In nature, deep in the Scottish Highlands, there is a polytunnel that dominates a small forest of slender gray aspen trees. It is known as the “tor-chamber”.
Aspen is one of the UK’s rarest but most valuable trees. And to produce small and tender aspen seeds he collects from the charity Trees for Life, these 104 specimens were deliberately made to suffer.
The water may be fast, the limbs may be sheared off, or the trunks may be split and girthed, the bark of the slats rolled or supine. And despite the frost-cold and snow falling outside the tunnel, the buds begin to form a leaf.
It seems paradoxical, but it works: it helps the aspen flower when it is strengthened and produces short seeds that are indestructible.
In a little-understood quirk of nature, UK aspens rarely flower in the wild and rarely cross with each other. He lives most of his life in isolation. They often cling to rocks or rocky slopes to escape the sheep and deer, the male trees being too far away to fertilize the females by nature.
“We treat them with a lot of affection most of the year, but we can see in the wild that they respond to the force of flowering,” said Heather McGowan, a worker at the Unconquerable Trees of Life center at Dundreggan near Loch Ness.
“So, for example, when there was mass flowering in 2019, it was followed by a very hot and dry spring the previous year. We think it’s a stress response.
“And you see if the member is injured then it is going to bloom next year. So again the stress response. We are trying to imitate what makes them in the tunnel under forced pressure.”
Aspen idiosyncrasies have disturbed the population of British forests. Some liken it to a panda: scarcely ferocious, and slow to mate. Like the black and white bear, the aspen has a very narrow window of fecundity, a few weeks each spring.
In Norway, a closer relative of the British, the aspen flowers every year and reproduces quite happily. In the UK, however, a natural source of fertility is such a rare aspen site that it usually spreads by roots, creating large trees derived from a single parent.
While individual aspen bloomed several times, only two flowers appeared in the mass Scotland in the past four decades: in 1996 and 2019. Its seeds are so light and have a minimal length force, it is necessary to be grasped by immediate contact with disturbed ground.
However, the aspen is known as an important species of critical importance for biodiversity. Growing rapidly, the roots and leaves replenish nutrient-poor soil.
McGowan manager Jill Hodge said: “It is one of the trees that benefit the most biodiversity from other species. It is rightly at the top of the list as it is home to rare mosses, lichens, hoverflies, and moths of the darkly woven beauty. It is absolutely amazing for biodiversity and can be used for wood production.

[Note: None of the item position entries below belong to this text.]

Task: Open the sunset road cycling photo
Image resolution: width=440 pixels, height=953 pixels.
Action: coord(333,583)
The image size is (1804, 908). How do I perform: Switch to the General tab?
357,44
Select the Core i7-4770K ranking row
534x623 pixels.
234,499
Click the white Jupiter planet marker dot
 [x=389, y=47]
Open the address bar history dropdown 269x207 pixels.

Hodge believes that Scotland’s aspen is losing fertility because of age. Kenny Hay, tree nursery and seed manager for the State Department of Forestry and Land Scotland (FLS), believes that the regular flowering system should stop and instead the answer to their shortage is through careful and self-replicating propagation.

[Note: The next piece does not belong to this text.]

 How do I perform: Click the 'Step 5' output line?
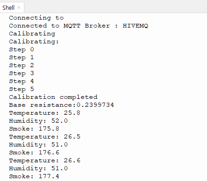click(22, 89)
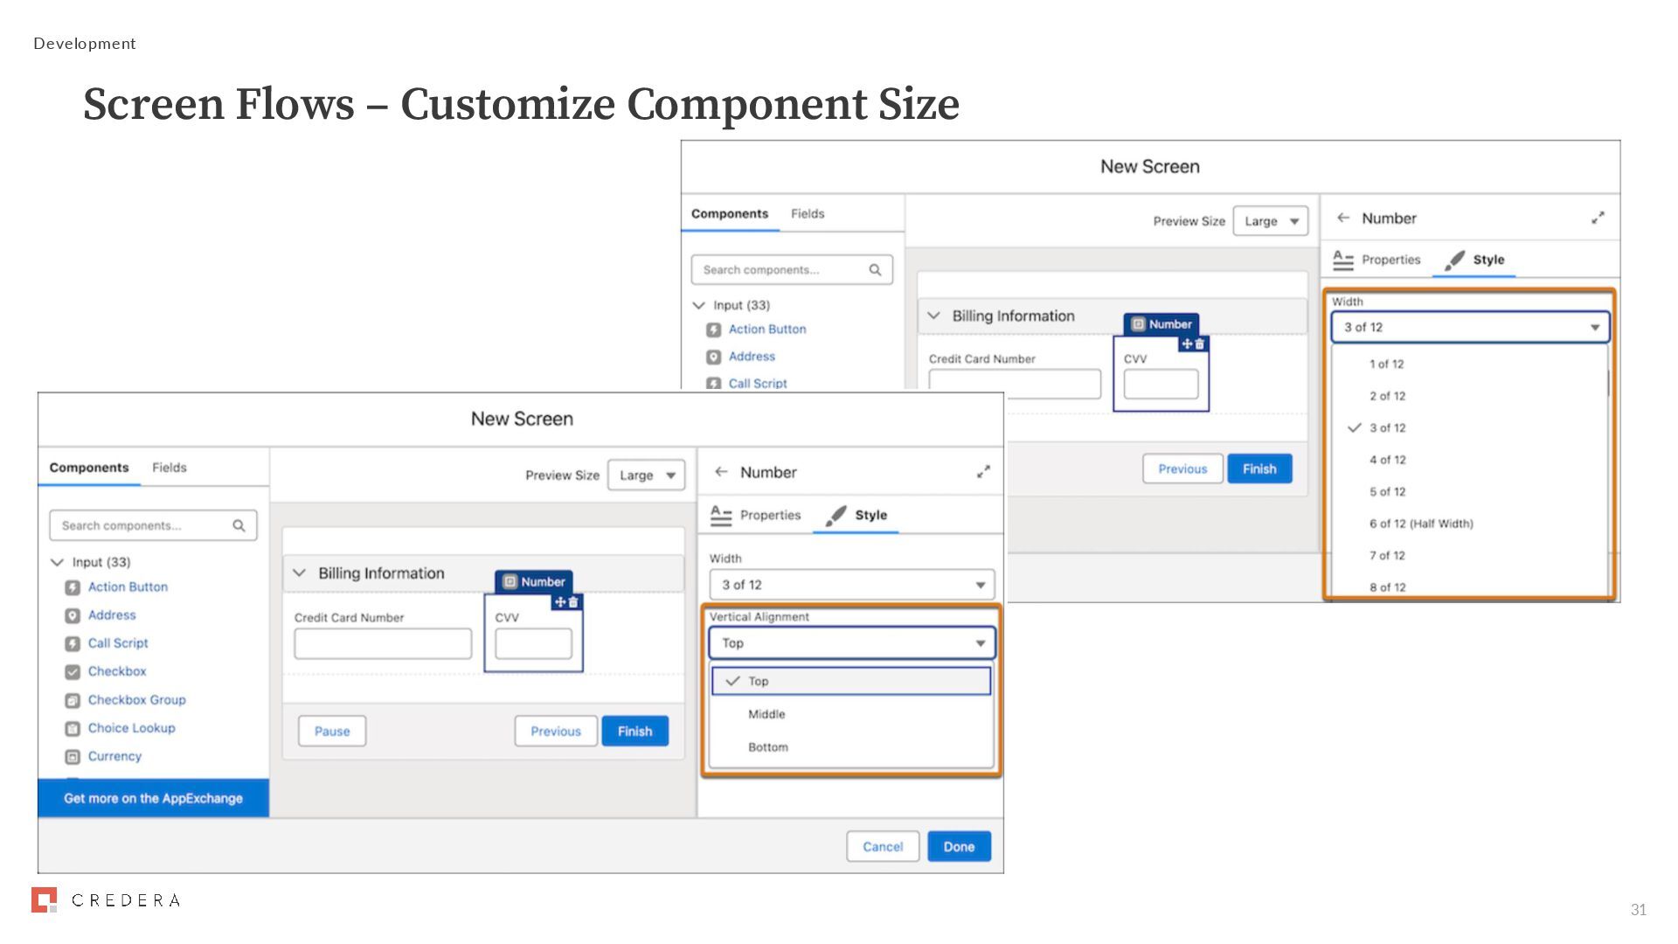Screen dimensions: 1678x944
Task: Click Address component icon in front list
Action: pyautogui.click(x=73, y=616)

“No one knows for sure,” he said. “But in Scotland we suspect that they were generally forced to plant roots rather than produce seeds.”
Trees of Life is the only tree nursery in Scotland producing aspen seed – other aspens have been born from root cuttings and clones, but efforts to restore the tree are now happening across the UK.

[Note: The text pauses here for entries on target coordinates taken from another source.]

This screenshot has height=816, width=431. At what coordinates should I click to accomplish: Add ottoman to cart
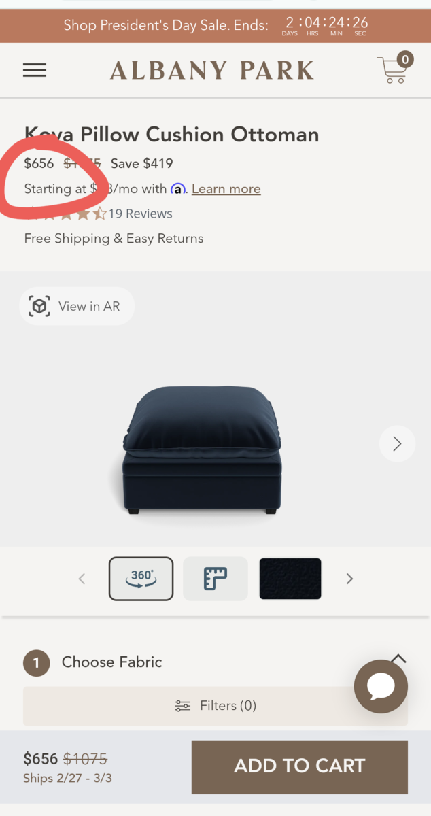pyautogui.click(x=300, y=766)
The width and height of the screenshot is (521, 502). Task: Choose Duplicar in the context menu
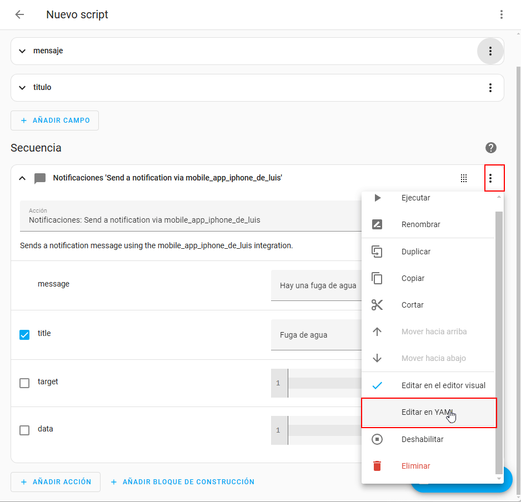click(x=415, y=252)
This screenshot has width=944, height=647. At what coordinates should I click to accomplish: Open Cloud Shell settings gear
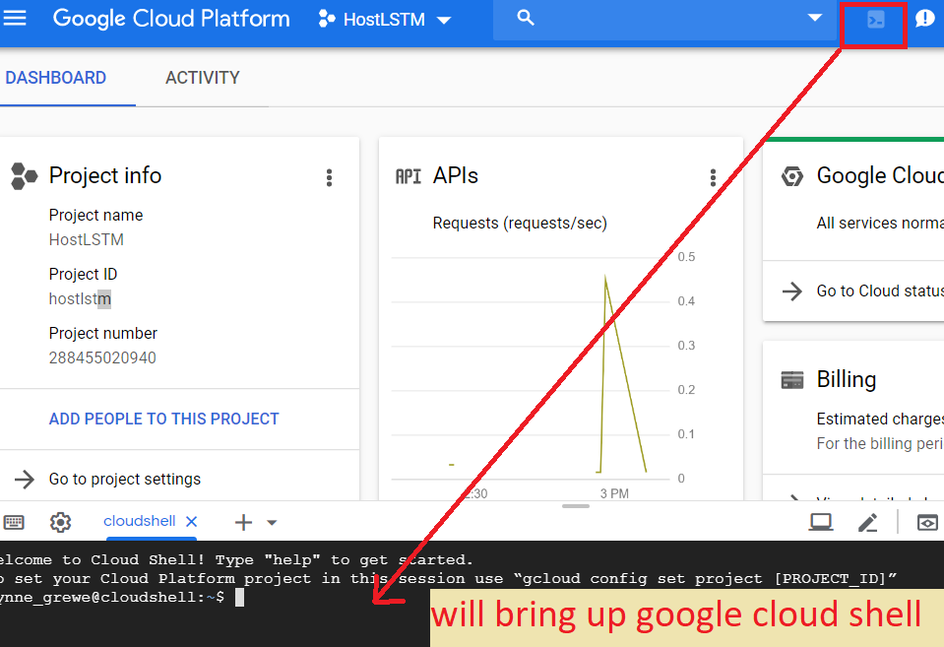tap(61, 522)
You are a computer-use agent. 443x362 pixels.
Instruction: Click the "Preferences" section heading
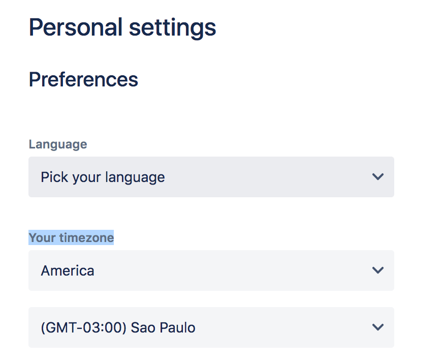click(83, 80)
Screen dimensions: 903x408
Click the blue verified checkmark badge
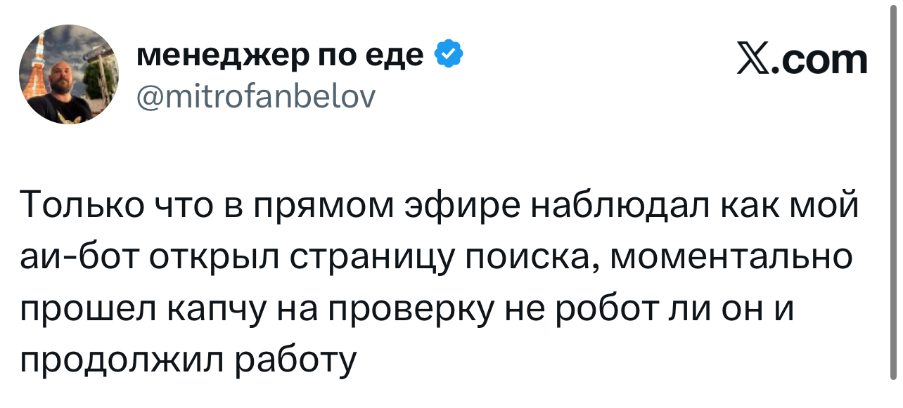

Its bushes are taken away by the FLS and used in private indigenous forestry projects. His progeny were also sent to nurseries at Thetford in Norfolk and Surrey, where they could discover regular flowering in England’s warmer climates.
In Dundreggan and near Loch Affric there are aspen forests. And in the Cairngorms, a major new aspen recovery initiative was launched in early November to help the map and restore it to the wild.
Hay said the final aspen would be so successfully restored that it would spread naturally across Britain for longer grazing. “What we need in the rest of Britain is 200 years of pioneer birch, aspen and dirt only rolling the ground and abandoning it,” he said. “It’s a very long-term project.”